Top of Source document
Princess Imoukhuede

Princess Imoukhuede“Bioengineering: Realizing the Promise of Cell Signaling Control in Health and Disease”

Abstract:

Dysregulated vascularization is a hallmark of many disorders, including cancers, obesity, atherosclerosis, and the list is still growing. However, researchers have yet to achieve the promise of controlling vascularization to improve human health. We believe that Bioengineering, as a discipline, offers two key advantages for achieving this promise: 1) the sensitive tools and methods that have been engineered to understand tissue and vascular microenvironments and 2) systems approaches, which integrate measurements and offer predictive insights.

These approaches offer novel platforms for drug discovery and clinical translation. We will present the progress our research group achieved towards vascular signal measurement and control.  We will also show how applying our approaches to women’s health can improve outcomes in labor and delivery.
Bottom of Source document
Top of Recorded information
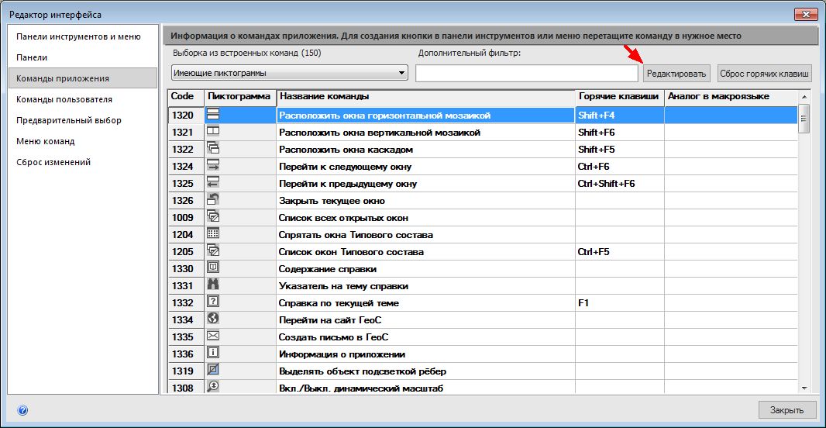Viewport: 826px width, 428px height.
Task: Open Панели инструментов и меню section
Action: click(x=78, y=37)
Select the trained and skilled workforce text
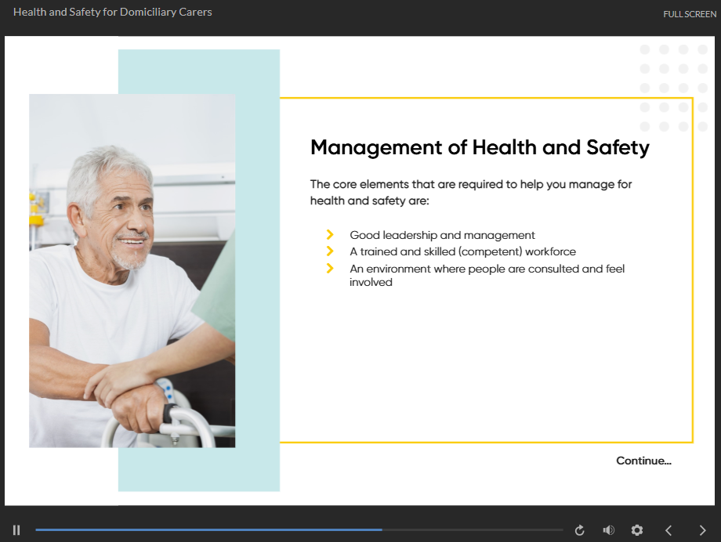The image size is (721, 542). [x=462, y=251]
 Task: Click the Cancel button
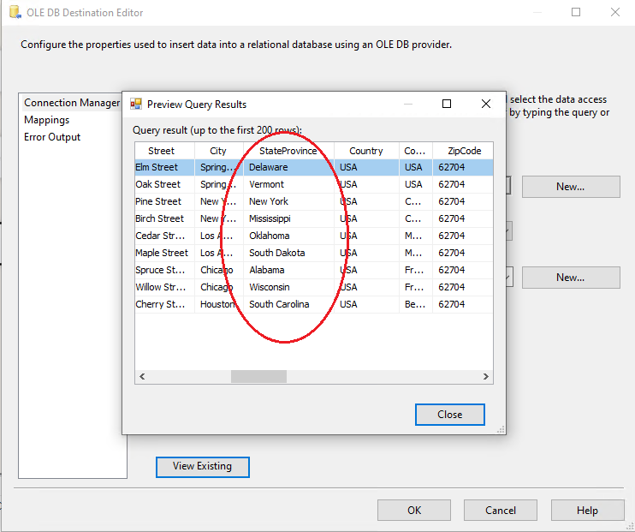pos(501,511)
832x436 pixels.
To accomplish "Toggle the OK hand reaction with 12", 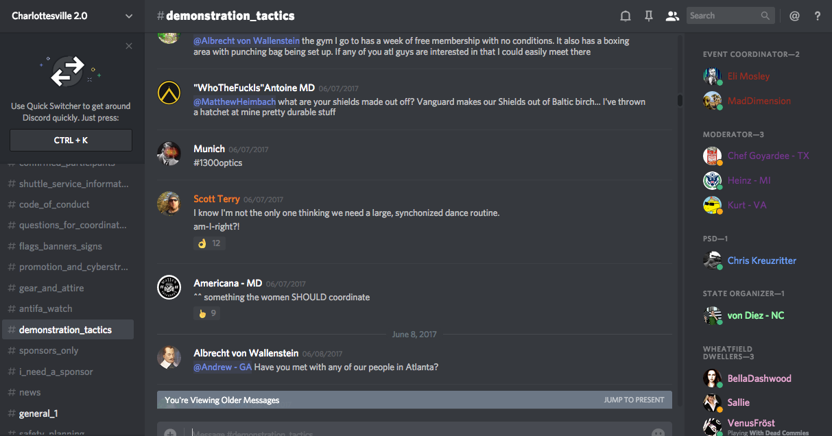I will click(x=209, y=243).
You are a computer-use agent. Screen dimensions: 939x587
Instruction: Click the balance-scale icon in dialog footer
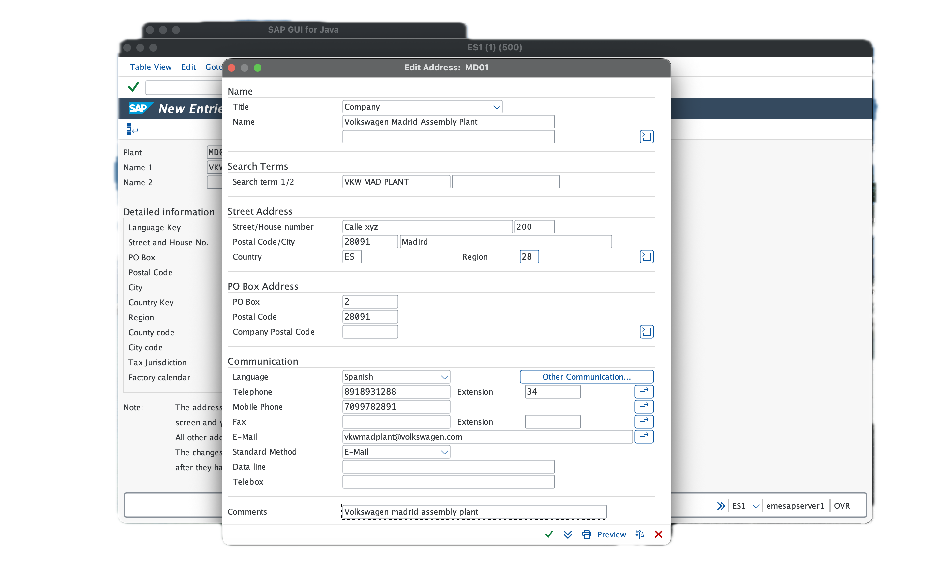(x=639, y=535)
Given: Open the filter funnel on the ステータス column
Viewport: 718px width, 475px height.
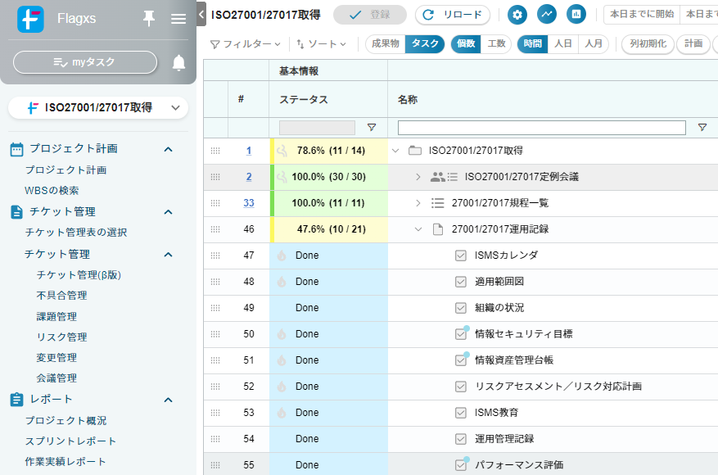Looking at the screenshot, I should (x=373, y=128).
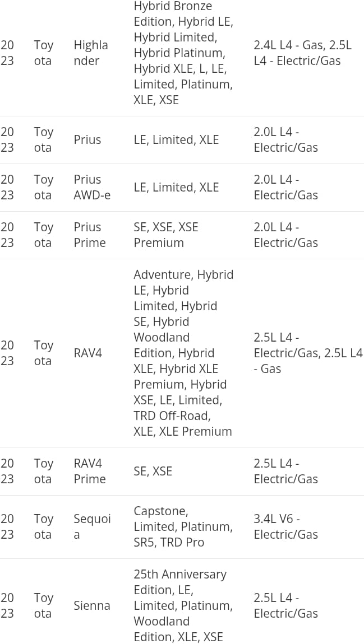
Task: Select the RAV4 trims starting with Adventure
Action: coord(183,353)
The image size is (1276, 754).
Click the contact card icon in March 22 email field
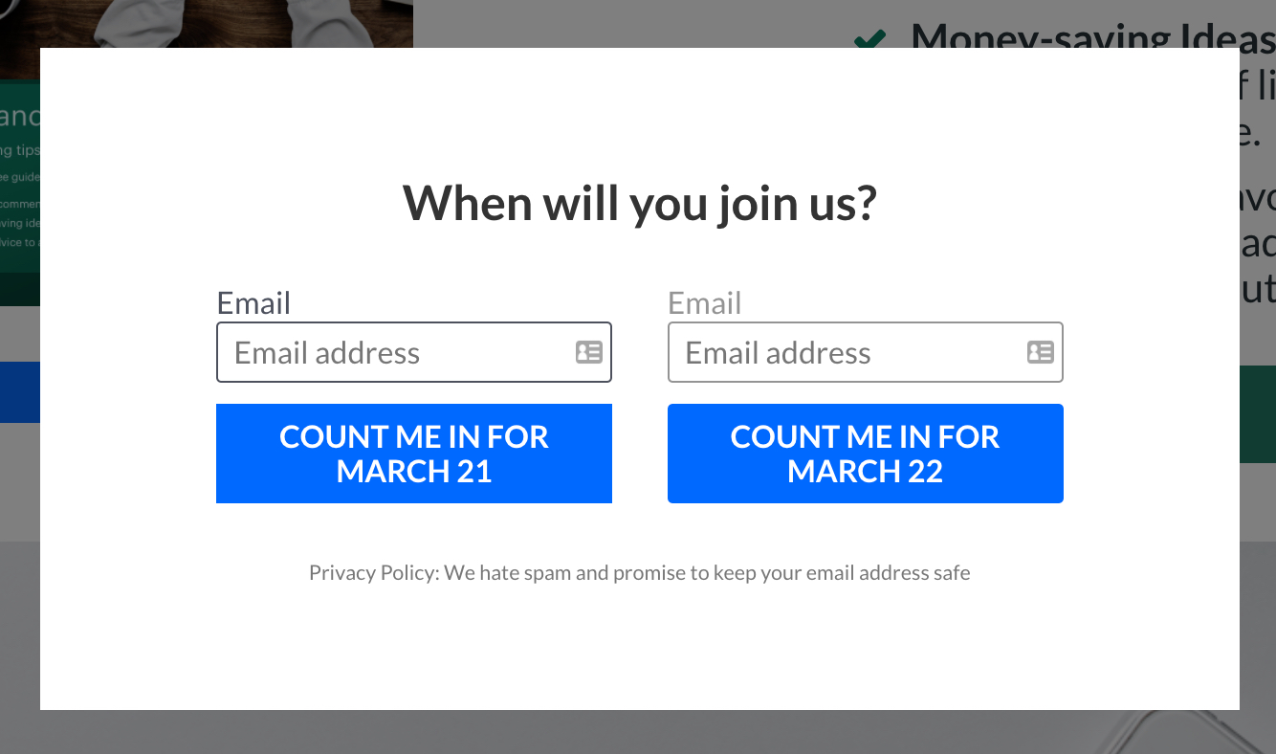(x=1039, y=352)
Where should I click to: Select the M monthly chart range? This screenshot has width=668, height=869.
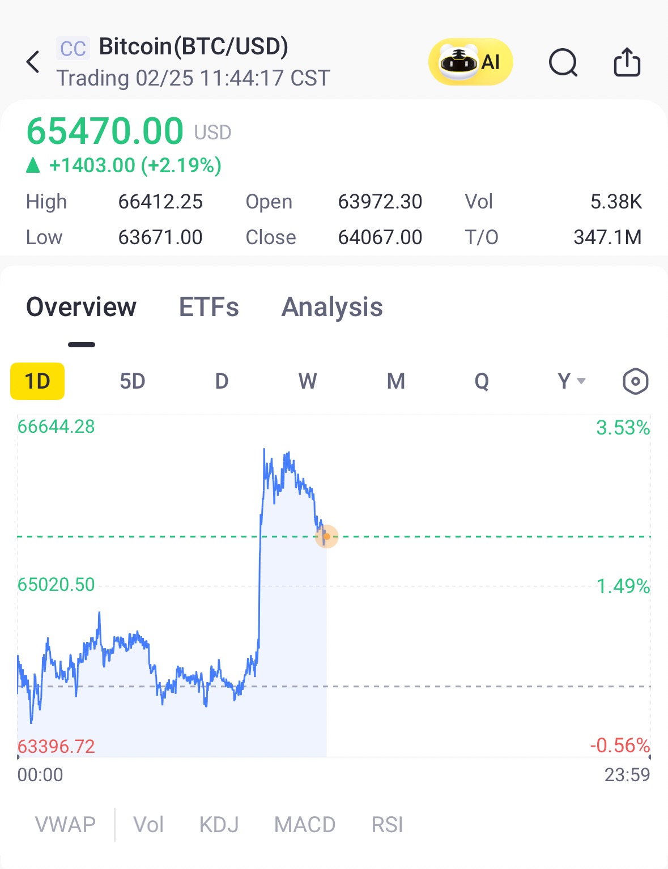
Bottom of Recorded information
Exercise set
a - In the abstract, which area of health will the group's approaches be applied to, and with what expected result?
b - List every disorder the abstract names as one where dysregulated vascularization is a hallmark.
c - Reproduce word for word the stretch of the abstract from "Dysregulated vascularization is" through "labor and delivery.".

Completed exercise
a - Women's health, where they can improve outcomes in labor and delivery.

b - Cancers, obesity, atherosclerosis

c -
Dysregulated vascularization is a hallmark of many disorders, including cancers, obesity, atherosclerosis, and the list is still growing. However, researchers have yet to achieve the promise of controlling vascularization to improve human health. We believe that Bioengineering, as a discipline, offers two key advantages for achieving this promise: 1) the sensitive tools and methods that have been engineered to understand tissue and vascular microenvironments and 2) systems approaches, which integrate measurements and offer predictive insights.

These approaches offer novel platforms for drug discovery and clinical translation. We will present the progress our research group achieved towards vascular signal measurement and control.  We will also show how applying our approaches to women’s health can improve outcomes in labor and delivery.